ELICOTTERI BOMBARDANO LA RADIO DI MISURATA – Elicotteri delle truppe fedeli al colonnello Muammar Gheddafi stanno attaccando la sede della radio della città di Misurata, caduta da alcuni giorni in mano agli insorti. Lo riferisce la tv satellitare ‘al-Arabiya’, secondo la quale la sede dell’emittente si trova in una zona densamente abitata. Nei giorni scorsi i ribelli che controllano la radio di Bengasi avevano annunciato di essere riusciti, grazie ad un ponte radio con l’emittente di Misurata, a far arrivare il loro segnale anche a Tripoli.

Un elicottero militare è precipitato nei dintorni di Misurata. Secondo quanto hanno reso noto i ribelli libici che hanno preso il controllo della città, il velivolo sarebbe stato abbattuto e sarebbero stati catturati cinque soldati fedeli a Muammar Gheddafi che erano a bordo del velivolo. Non è chiaro se il velivolo sia lo stesso che poco prima ha attaccato la sede della radio locale.

MISURATA, FEDELI DEL RAIS SEQUESTRANO GLI ALIEVI DI UNA ACCADEMIA MILITARE – Le truppe fedeli a Muammar Gheddafi presenti nella città di Misurata hanno circondato la sede dell’accademia dell’esercito ed hanno sequestrato gli allievi presenti all’interno. Secondo quanto riferisce la tv ‘al-Arabiya’, gli allievi fatti prigionieri dai miliziani fedeli a Gheddafi si erano rifiutati di combattere per il regime. Dalle notizie che giungono da Misurata sembra che si combatta ancora in città anche se i ribelli mantengono il controllo del centro cittadino e dell’aeroporto.
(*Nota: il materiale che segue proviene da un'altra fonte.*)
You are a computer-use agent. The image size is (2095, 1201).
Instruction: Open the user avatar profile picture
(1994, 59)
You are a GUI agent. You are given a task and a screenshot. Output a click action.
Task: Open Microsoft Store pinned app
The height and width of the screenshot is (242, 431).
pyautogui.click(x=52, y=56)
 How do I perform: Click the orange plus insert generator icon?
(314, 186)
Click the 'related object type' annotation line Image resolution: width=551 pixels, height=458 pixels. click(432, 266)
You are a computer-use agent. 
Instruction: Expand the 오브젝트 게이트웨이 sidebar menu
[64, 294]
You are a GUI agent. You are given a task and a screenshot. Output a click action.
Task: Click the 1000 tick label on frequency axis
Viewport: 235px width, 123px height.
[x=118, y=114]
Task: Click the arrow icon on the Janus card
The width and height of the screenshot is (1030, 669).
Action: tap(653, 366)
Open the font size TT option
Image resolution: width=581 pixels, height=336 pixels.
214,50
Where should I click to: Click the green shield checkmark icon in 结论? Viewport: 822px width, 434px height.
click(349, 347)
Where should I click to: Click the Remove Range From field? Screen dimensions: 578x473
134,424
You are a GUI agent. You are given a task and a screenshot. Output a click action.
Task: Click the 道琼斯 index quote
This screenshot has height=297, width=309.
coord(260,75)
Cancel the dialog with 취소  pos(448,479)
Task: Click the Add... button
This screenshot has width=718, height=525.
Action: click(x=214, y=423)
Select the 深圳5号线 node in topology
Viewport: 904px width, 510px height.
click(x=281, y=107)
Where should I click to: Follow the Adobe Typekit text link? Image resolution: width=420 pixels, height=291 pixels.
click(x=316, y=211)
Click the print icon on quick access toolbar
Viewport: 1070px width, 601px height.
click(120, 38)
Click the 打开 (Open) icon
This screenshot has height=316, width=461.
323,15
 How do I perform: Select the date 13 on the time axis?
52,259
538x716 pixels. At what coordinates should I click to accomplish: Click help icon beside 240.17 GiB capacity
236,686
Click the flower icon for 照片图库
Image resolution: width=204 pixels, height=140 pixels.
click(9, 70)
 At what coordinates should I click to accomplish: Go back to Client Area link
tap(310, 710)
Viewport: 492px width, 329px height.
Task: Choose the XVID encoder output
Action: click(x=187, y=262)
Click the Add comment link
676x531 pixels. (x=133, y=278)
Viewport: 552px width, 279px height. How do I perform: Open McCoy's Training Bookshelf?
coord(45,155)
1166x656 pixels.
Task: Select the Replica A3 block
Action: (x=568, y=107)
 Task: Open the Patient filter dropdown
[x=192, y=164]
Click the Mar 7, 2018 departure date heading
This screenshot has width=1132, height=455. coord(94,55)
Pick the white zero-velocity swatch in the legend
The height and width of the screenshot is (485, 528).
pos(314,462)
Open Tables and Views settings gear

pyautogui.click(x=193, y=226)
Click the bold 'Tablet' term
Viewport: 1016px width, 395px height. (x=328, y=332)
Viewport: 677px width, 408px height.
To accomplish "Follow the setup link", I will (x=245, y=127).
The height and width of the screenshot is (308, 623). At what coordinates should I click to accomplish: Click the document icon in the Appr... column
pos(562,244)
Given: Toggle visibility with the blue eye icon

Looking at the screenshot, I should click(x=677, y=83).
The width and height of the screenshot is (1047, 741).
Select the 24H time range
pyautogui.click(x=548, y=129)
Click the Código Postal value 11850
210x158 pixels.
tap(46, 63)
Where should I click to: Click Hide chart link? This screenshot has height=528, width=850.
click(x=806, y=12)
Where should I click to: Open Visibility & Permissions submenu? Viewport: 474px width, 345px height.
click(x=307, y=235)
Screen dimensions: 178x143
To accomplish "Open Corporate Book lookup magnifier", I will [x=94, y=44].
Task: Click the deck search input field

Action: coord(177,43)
UCCISI MOLTI MIGRANTI SCAMBIATI PER MERCENARI - Le organizzazioni per i diritti umani lanciano l’allarme sulle sorte di migliaia di africani sub-sahariani presenti in Libia, presi di mira dai rivoltosi perchè sospettati di essere i mercenari fedeli al leader libico Muammar Gheddafi. Secondo il racconto di alcuni testimoni, raccolto dalla tv araba al Jazeera, decine di lavoratori africani potrebbero essere stati uccisi, mentre in centinaia si nascondono per non cadere vittime della caccia “ai mercenari neri africani”.
Le organizzazioni umanitarie riferiscono di migliaia di persone bloccate in campi e in abitazioni privati, protetti dai colleghi e abbandonati dai loro Paesi. “Perchè nessuno si preoccupa dei migranti africani sub-sahariani presenti in Libia? Vittime di razzismo e di uno sfruttamento disumano, sono gli immigrati più vulnerabili presenti in Libia e i loro governi non stanno dando loro alcun sostegno”, denuncia Hein de Haas, dell’International Migration Institute.
Un corrispondente di al Jazeera ha incontrato un cittadino del Mali, Seidou Boubaker Jallou, che ha raccontato di aver lasciato la Libia dopo i ripetuti attacchi ai migranti neri. “La situazione più rischiosa è per gli stranieri come noi, neri, perchè Gheddafi usa soldati del Ciad e del Niger che avrebbero ucciso gli arabi”.
Sono circa 1,5 milione i migranti dell’Africa sub-sahariana impiegati come forza lavoro sottopagata nell’industria petrolifera, nel settore edile, nell’agricoltura e nei servizi della Libia. “I migranti africani ora sono associati alle violenze di Stato e alle uccisioni di massa, per questo temiamo il peggio in caso di violente reazioni dopo la caduta di Gheddafi”, ha aggiunto Haas.